What ails the black community today is the very illusion that holds the reparations gang in thrall—that serious black achievement is impossible except under ideal conditions, that white neglect must be at the root of any black-white disparity, and that only the actions of whites can significantly improve the conditions of blacks.

You can also hear McWhorter debate the merits of reparations on NPR's Talk of the Nation with Richard Newman (pro-reparations) who is the Director of the W.E.B. DuBois Institute for Afro-American Research at Harvard.

On the Boilermaker front today...Purdue is ranked 30th in the nation in another pre-season poll, and Gene Keady lands a recruit for the 2003 season.

Tertullian (c.160-215) writes the following regarding the extent to which Christians had engaged the surrounding culture like so much yeast leavening a loaf:

We are but of yesterday, and we have filled every place among you—cities, islands, fortresses, towns, market-places, the very camp, tribes, companies, palace, senate, forum—we have left nothing to you but the temples of your gods.

Rather than retreating from the world in fear of being contaminated, these early Christians were in and among the world seasoning the culture by proclaiming the good news of Jesus Christ.

Tuesday, April 09, 2002

The kingdom is where the body of Christ is found, whether we speak of His body incarnate, sacramental, or ecclesiastical.

From Peter Leithart's The Kingdom and the Power: Rediscovering the Centrality of the Church .

This may be old news to some of you, but there's an accented Greek New Testament available on the web.

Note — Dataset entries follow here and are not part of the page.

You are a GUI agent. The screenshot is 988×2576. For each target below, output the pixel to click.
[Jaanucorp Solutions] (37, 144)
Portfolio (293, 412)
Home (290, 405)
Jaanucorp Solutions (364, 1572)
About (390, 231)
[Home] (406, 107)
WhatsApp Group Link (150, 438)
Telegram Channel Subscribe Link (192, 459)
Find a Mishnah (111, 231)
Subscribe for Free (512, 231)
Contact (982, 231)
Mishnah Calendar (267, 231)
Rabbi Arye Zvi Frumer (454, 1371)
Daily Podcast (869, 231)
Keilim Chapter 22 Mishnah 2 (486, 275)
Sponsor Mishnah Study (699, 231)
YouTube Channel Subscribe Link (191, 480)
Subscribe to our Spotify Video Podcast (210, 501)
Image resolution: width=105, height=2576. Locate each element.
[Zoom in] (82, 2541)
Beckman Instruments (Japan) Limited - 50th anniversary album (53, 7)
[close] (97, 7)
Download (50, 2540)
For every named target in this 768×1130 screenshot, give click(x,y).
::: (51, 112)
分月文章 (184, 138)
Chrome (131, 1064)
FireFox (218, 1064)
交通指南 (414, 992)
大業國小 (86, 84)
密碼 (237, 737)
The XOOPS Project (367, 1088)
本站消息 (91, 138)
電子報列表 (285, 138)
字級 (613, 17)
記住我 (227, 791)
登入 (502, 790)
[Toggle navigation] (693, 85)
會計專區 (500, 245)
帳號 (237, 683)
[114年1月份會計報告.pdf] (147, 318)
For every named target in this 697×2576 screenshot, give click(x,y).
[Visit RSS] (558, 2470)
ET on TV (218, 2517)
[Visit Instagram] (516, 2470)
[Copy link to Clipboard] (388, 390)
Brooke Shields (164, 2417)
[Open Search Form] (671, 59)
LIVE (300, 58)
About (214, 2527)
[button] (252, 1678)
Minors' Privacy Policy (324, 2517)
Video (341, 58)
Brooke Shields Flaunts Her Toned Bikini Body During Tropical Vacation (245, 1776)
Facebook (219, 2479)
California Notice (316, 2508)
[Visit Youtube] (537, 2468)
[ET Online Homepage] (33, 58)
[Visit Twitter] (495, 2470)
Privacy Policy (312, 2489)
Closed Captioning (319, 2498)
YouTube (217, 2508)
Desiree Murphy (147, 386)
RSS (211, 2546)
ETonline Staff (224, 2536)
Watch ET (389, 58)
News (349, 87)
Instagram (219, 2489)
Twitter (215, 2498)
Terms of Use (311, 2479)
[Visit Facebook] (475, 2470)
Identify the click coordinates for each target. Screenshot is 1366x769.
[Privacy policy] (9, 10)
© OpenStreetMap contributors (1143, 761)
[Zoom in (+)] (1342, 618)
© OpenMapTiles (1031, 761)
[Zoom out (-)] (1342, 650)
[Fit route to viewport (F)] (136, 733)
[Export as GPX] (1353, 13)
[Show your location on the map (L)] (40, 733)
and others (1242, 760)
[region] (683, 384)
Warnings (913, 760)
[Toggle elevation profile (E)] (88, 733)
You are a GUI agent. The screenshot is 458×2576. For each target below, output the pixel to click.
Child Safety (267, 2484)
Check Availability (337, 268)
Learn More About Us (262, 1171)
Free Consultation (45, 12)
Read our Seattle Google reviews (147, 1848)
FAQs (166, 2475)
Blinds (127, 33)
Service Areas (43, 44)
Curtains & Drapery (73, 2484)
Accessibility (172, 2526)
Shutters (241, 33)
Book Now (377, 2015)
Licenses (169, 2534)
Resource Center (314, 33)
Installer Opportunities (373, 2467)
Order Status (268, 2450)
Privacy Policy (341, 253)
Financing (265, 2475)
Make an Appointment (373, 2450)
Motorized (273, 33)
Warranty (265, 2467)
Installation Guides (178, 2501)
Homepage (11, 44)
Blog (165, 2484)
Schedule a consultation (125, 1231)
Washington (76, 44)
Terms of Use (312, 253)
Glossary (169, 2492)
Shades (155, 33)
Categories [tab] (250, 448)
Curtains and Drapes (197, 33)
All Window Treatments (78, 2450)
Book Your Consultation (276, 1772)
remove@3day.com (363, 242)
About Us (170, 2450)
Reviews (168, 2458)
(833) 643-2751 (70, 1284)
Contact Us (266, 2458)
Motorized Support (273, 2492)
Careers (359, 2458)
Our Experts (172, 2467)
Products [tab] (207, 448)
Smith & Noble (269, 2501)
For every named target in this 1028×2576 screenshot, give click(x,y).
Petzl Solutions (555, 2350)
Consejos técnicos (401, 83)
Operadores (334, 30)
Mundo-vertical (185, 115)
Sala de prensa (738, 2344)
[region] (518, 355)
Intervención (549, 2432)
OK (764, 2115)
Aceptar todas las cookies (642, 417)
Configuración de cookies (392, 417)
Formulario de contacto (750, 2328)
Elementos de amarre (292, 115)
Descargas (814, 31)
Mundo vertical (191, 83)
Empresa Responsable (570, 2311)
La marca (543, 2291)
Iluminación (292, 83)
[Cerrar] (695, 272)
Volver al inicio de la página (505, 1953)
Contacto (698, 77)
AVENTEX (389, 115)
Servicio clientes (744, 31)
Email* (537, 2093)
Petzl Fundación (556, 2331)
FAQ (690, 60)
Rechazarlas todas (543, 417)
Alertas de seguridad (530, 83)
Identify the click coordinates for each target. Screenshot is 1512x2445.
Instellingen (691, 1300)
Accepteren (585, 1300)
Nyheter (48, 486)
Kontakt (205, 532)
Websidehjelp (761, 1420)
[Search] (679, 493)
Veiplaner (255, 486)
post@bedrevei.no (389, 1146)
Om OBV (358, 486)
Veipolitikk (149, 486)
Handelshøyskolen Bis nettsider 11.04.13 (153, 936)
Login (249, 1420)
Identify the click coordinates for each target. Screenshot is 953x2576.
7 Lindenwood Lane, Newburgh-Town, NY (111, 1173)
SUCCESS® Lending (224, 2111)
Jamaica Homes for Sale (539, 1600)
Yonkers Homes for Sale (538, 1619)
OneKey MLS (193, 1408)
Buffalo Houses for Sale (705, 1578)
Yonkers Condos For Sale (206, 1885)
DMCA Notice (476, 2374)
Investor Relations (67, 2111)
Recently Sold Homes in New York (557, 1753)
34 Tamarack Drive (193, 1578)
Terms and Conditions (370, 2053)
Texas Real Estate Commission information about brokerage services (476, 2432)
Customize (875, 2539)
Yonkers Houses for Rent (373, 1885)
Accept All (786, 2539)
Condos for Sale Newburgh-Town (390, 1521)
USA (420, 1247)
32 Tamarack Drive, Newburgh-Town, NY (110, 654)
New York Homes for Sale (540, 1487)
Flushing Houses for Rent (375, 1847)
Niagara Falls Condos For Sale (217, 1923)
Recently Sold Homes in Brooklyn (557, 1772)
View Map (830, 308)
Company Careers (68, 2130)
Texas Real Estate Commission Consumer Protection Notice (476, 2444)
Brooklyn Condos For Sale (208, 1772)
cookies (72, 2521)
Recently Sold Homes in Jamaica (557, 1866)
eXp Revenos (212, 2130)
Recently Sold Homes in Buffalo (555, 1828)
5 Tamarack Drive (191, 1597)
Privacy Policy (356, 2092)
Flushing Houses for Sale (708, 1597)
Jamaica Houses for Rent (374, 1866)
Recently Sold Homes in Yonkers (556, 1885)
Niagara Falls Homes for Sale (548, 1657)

It even has a some basic search features...and it's all free! I'd be interested in finding a similar site for the Hebrew OT. If any of you know of such a site please let me know.

In a pre-pre-pre-preseason college football poll, Purdue is picked number 20 in the nation. I think they'll be competitive, but that's really optimistic.

By the way, I was finally able to get the picture of Chalmers to work on my post below. Scroll down to March 18th to see it.

Monday, April 08, 2002

I've been a very baaad blogger -- 16 days without a post -- but I'm back and I hope to blog a little more frequently.

One of the books that I'm reading right now (ignore for now that list of books in the's several months old) is the new Teddy Roosevelt biography from Edmund Morris, Theodore Rex. Somehow I stumbled onto a Presidential Voice Library on the web and found a short section of a Roosevelt "trustbusting" speech there available in RealAudio & MP3 formats. I knew Teddy's voice was not particularly deep, but it's so much different than I imagined it. Based on both his physical appearance and his rough outdoorsman lifestyle, I expected a rugged, gravelly voice, instead I found his voice to be refined and his pronunciation delicate -- especially his T's and P's which are not forcefully expelled, and could almost pass for D's and B's respectively.